Exercise instructions: Revise the entries below by changing every "scrollbar" to "scroll bar", leaving all other text untouched.

⟨

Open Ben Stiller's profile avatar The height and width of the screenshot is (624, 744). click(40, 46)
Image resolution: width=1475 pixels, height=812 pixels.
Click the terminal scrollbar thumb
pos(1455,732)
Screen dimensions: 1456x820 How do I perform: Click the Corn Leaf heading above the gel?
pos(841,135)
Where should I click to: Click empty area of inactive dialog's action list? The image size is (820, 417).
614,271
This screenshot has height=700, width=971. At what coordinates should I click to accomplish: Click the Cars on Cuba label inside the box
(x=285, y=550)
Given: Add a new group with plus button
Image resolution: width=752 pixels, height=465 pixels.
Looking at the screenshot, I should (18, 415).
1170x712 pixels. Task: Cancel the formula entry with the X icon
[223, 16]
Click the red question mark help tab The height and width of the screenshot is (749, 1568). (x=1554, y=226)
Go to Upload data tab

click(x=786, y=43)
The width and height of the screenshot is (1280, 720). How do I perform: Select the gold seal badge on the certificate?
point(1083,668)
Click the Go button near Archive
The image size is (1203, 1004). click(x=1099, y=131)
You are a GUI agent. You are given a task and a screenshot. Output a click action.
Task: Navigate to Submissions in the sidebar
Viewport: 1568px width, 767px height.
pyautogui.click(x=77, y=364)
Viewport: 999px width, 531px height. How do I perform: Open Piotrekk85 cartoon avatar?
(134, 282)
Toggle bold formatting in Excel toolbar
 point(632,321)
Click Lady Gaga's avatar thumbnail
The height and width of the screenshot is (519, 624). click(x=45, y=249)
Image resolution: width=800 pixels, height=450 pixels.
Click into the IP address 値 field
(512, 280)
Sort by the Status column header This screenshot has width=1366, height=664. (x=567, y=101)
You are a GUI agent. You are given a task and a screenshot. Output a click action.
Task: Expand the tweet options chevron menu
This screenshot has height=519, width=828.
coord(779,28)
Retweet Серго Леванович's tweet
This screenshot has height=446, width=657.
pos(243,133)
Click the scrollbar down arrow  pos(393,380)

⟩

Solved problem:
Open Ben Stiller's profile avatar The height and width of the screenshot is (624, 744). click(40, 46)
Image resolution: width=1475 pixels, height=812 pixels.
Click the terminal scroll bar thumb
pos(1455,732)
Screen dimensions: 1456x820 How do I perform: Click the Corn Leaf heading above the gel?
pos(841,135)
Where should I click to: Click empty area of inactive dialog's action list? The image size is (820, 417).
614,271
This screenshot has height=700, width=971. At what coordinates should I click to accomplish: Click the Cars on Cuba label inside the box
(x=285, y=550)
Given: Add a new group with plus button
Image resolution: width=752 pixels, height=465 pixels.
Looking at the screenshot, I should (18, 415).
1170x712 pixels. Task: Cancel the formula entry with the X icon
[223, 16]
Click the red question mark help tab The height and width of the screenshot is (749, 1568). (x=1554, y=226)
Go to Upload data tab

click(x=786, y=43)
The width and height of the screenshot is (1280, 720). How do I perform: Select the gold seal badge on the certificate?
point(1083,668)
Click the Go button near Archive
The image size is (1203, 1004). click(x=1099, y=131)
You are a GUI agent. You are given a task and a screenshot. Output a click action.
Task: Navigate to Submissions in the sidebar
Viewport: 1568px width, 767px height.
pyautogui.click(x=77, y=364)
Viewport: 999px width, 531px height. How do I perform: Open Piotrekk85 cartoon avatar?
(134, 282)
Toggle bold formatting in Excel toolbar
 point(632,321)
Click Lady Gaga's avatar thumbnail
The height and width of the screenshot is (519, 624). click(x=45, y=249)
Image resolution: width=800 pixels, height=450 pixels.
Click into the IP address 値 field
(512, 280)
Sort by the Status column header This screenshot has width=1366, height=664. (x=567, y=101)
You are a GUI agent. You are given a task and a screenshot. Output a click action.
Task: Expand the tweet options chevron menu
This screenshot has height=519, width=828.
coord(779,28)
Retweet Серго Леванович's tweet
This screenshot has height=446, width=657.
pos(243,133)
Click the scroll bar down arrow  pos(393,380)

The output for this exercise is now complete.